The idea Krohn represents parental brainwashing is condescending, particularly given that Krohn has explained neither of his parents are particularly political. Believe me, it can happen. I got interested in politics at about Krohn’s age. My parents were not into politics. My father hadn’t voted in five consecutive presidential elections, and his vote in 1968 was for perennial candidate Pat Paulsen.


I formed my opinions by doing a lot of reading, writing, listening, and studying. By fourteen, I knew enough about politics to bore most adults. Of course, I didn’t have a national platform.

Other teenagers have gotten their shot and heretofore the results have not been pleasant.

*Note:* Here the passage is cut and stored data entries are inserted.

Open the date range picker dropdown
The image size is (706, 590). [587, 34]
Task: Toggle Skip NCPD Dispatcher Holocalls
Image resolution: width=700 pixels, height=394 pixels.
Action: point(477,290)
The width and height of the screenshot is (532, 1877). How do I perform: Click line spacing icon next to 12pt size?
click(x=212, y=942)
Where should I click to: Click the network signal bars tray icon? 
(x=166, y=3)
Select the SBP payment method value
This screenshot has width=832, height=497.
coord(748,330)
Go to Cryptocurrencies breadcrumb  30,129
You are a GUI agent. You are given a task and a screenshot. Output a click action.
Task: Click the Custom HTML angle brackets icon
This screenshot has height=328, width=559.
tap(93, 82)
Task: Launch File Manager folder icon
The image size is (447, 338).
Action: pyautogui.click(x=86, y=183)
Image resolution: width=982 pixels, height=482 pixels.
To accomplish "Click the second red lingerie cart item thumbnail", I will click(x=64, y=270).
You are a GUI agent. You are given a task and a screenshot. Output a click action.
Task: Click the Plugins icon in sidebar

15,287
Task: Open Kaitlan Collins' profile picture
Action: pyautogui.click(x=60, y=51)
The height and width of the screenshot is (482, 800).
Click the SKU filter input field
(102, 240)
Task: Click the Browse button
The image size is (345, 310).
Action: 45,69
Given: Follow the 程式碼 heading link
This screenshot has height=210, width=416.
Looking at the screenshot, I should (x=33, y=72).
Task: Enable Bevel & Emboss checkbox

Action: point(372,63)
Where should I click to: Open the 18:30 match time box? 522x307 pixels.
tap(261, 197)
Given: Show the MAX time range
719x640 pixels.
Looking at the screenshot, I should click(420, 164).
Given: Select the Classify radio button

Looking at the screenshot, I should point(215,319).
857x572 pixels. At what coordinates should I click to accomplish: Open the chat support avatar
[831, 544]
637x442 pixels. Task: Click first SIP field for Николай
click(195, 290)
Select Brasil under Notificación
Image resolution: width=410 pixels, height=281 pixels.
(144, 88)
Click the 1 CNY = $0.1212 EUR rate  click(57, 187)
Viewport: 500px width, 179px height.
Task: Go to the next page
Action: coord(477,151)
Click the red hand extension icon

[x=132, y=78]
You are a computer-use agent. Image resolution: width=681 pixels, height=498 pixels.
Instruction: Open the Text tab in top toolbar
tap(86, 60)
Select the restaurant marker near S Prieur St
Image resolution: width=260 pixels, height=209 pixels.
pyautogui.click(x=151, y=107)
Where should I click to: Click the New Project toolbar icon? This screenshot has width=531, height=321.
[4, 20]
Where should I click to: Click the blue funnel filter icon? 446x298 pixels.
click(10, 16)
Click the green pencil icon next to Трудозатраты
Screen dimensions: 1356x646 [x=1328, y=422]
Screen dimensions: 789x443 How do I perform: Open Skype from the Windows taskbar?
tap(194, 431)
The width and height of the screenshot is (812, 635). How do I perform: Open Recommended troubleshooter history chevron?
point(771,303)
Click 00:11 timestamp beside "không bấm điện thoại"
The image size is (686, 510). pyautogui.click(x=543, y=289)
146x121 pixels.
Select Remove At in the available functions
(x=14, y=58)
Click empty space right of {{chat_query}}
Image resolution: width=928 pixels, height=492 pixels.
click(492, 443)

Kyle Williams is perhaps the most obvious example. He began writing for in 2001 at age 12 and also had a book published. He got in a speech at the National Press Club and a few TV interviews before he mostly disappeared, except for his weekly article for WND every Saturday.

I read Williams’ column with interest, but it began to take a turn towards the end. My wife remarked, “Someone that young shouldn’t be this cynical.” Williams went from conservative cheerleading to dishing on conservatives and their causes. Williams was struggling with who he was, what he believed, and what he wanted to do with his life in front of an audience of thousands. Williams ended his column in 2005 at the age of sixteen.

Another teenager, Hans Zieger, began a column at age seventeen and ended up writing for as well. He had a unique focus on issues relating to the liberal assault on the Boy Scouts and wrote a book on the topic, as well as another one called Reagan’s Children. He “retired” at twenty-one at the end of 2006, declaring, “I don’t know enough to be weekly offering my opinions as though possessed of some eminence.” Zieger is now a senior fellow at the American Civil Rights Union, a conservative alternative to the ACLU.


Krohn has several advantages over Williams and Zieger that could produce better results.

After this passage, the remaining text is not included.